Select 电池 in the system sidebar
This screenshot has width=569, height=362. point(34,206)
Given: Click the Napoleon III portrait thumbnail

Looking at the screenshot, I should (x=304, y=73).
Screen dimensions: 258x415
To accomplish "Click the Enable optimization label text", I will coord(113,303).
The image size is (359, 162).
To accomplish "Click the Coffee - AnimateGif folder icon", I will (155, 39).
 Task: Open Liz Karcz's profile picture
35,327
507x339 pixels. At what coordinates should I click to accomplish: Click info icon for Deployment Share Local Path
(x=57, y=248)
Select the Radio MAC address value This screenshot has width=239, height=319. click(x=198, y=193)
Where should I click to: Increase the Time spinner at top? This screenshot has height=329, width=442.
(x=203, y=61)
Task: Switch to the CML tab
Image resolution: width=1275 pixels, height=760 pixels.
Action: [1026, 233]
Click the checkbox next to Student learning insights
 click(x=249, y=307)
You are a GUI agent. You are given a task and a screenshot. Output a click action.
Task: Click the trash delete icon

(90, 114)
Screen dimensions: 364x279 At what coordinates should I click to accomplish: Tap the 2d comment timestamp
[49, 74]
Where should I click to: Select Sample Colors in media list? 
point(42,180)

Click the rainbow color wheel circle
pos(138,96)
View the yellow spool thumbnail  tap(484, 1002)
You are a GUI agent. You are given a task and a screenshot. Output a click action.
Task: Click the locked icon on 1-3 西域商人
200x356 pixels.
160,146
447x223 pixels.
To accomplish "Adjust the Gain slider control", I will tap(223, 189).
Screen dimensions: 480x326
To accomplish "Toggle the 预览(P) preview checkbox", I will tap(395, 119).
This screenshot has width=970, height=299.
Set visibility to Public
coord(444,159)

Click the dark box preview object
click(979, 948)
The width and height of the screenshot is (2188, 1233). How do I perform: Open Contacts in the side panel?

++++++++

What you need to do => Write out the stretch of the records above from the line that contains "Task: Switch to the CML tab" through the line that contains "click(979, 948)", both ends included, with every line kept, requests too. Multiply each click coordinate in the answers by 1.9 and round to a whole number, with halves rounded up, leaving all other numbers unchanged.

Written response =>
Task: Switch to the CML tab
Image resolution: width=1275 pixels, height=760 pixels.
Action: [1949, 443]
Click the checkbox next to Student learning insights
 click(x=473, y=583)
You are a GUI agent. You are given a task and a screenshot. Output a click action.
Task: Click the trash delete icon

(171, 217)
Screen dimensions: 364x279 At what coordinates should I click to accomplish: Tap the 2d comment timestamp
[93, 141]
Where should I click to: Select Sample Colors in media list? 
point(80,342)

Click the rainbow color wheel circle
pos(262,182)
View the yellow spool thumbnail  tap(920, 1904)
You are a GUI agent. You are given a task and a screenshot. Output a click action.
Task: Click the locked icon on 1-3 西域商人
200x356 pixels.
304,277
447x223 pixels.
To accomplish "Adjust the Gain slider control", I will tap(424, 359).
Screen dimensions: 480x326
To accomplish "Toggle the 预览(P) preview checkbox", I will tap(751, 226).
This screenshot has width=970, height=299.
Set visibility to Public
coord(844,302)

Click the dark box preview object
click(1860, 1801)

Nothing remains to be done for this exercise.